Start Source data

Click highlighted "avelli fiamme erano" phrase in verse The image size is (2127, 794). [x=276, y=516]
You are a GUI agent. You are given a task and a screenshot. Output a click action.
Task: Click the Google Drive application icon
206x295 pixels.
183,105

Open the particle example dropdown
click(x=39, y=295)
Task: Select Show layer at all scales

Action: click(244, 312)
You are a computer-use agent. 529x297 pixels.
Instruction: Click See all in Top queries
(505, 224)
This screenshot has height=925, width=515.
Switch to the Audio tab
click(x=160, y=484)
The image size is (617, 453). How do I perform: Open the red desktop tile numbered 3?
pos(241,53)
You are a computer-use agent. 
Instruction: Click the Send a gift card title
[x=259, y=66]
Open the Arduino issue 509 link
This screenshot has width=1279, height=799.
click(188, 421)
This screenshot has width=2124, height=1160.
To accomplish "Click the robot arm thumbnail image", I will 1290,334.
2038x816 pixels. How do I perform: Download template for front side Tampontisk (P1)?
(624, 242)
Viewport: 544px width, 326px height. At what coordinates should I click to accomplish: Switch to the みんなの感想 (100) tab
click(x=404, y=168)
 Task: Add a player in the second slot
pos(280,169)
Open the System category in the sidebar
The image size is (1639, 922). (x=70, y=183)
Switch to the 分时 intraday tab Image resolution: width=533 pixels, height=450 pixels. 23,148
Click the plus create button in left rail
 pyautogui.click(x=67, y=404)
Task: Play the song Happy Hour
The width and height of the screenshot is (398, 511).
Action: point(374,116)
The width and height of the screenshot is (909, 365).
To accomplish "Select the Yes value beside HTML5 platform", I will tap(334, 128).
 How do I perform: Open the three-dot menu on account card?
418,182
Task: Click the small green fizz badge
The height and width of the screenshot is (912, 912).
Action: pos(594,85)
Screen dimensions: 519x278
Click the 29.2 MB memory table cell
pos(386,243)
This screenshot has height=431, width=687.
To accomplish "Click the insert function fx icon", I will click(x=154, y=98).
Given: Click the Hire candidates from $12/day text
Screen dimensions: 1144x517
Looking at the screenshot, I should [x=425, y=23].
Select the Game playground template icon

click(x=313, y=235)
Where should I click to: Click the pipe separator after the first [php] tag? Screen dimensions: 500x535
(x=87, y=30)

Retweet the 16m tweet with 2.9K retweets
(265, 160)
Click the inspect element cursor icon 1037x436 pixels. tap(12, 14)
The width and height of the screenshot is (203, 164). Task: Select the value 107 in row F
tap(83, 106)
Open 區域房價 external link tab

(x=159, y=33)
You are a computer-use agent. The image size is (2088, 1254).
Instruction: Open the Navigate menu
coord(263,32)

End Source data

• _Your instructions_
Find every line in the entries above that contains the string "dimensions", and copy each of those lines in full.

• _Correct result_
Screen dimensions: 519x278
Screen dimensions: 1144x517
Where should I click to: Click the pipe separator after the first [php] tag? Screen dimensions: 500x535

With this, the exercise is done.